Statewide Adult Guardianship Summit Helps Judicial Teams Enhance Programs and Procedures
With a goal to establish a collaborative action plan to safeguard the best interest of adult wards, teams of probate judges and their justice system partners from across Ohio attended a statewide summit today in Columbus to assess and enhance their adult guardianship court programs and procedures.
Put on by the Advisory Committee on Children and Families of the Ohio Supreme Court, the day-long guardianship summit allowed the teams to attend break-out sessions representing a cross-section of work associated with serving as a guardian and protecting adult wards.
Ohio Supreme Court Chief Justice Maureen O’Connor charged the five-member teams from nearly 50 counties to identify and describe innovations in Ohio’s Rules of Superintendence on guardianship to find best practices in serving vulnerable and incapacitated adults.
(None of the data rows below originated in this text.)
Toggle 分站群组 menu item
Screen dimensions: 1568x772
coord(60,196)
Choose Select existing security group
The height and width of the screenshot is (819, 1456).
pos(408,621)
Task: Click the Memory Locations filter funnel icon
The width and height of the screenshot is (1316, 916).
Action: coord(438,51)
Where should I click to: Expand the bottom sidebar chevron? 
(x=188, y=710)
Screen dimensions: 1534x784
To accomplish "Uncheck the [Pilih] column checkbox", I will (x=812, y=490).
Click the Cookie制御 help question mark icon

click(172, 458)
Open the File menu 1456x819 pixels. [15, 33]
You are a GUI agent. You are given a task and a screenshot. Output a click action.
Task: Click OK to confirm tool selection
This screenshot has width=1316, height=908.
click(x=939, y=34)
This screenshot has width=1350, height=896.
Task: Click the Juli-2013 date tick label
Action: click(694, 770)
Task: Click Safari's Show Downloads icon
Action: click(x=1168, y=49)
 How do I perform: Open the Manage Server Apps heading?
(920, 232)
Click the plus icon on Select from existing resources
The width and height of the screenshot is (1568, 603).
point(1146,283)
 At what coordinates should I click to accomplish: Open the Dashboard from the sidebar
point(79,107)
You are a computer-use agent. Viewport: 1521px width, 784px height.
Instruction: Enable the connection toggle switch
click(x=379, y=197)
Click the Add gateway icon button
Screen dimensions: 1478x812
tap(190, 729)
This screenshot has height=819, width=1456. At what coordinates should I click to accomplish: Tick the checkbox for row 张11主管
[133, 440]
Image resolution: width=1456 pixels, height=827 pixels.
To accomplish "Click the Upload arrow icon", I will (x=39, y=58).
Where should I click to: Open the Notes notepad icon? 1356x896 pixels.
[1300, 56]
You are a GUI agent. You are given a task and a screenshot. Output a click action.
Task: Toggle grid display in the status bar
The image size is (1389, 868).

They worked together and assessed local and state strengths and challenges, identified gaps, and developed a local plan for improvement.
In her welcome address, Chief Justice O’Connor told the attendees that the point of the summit was for local courts to establish a collaborative action plan.
“Always keep in the mind the ultimate goal of this initiative: Approaching guardianship services from a person-centered philosophy and raising the bar regarding the accountability of guardians toward their wards and the appointing courts,” she said.
Stark County Probate Court Judge Dixilene Park, also the Adult Guardianship subcommittee chair, said her court is heavily involved in trying to better protect adult wards and wanted to share ideas with the summit attendees.
“The summit on guardianship provides county interdisciplinary-teams an interactive opportunity to learn about best practices used throughout the state and how to implement them in their respective counties,” Judge Park said. “For instance, Stark County’s Guardian Visitor program, a volunteer monitoring program for the court’s wards, can be implemented and started at relatively low cost and greatly benefits the well-being of the wards.”
Supreme Court staff envisioned the summit as a way to highlight effective practices taking place in Ohio and nationally in regard to adult guardianships, and to find better ways to protect adult wards. The county teams were encouraged to meet and broaden their collaborations in the weeks and months after the summit.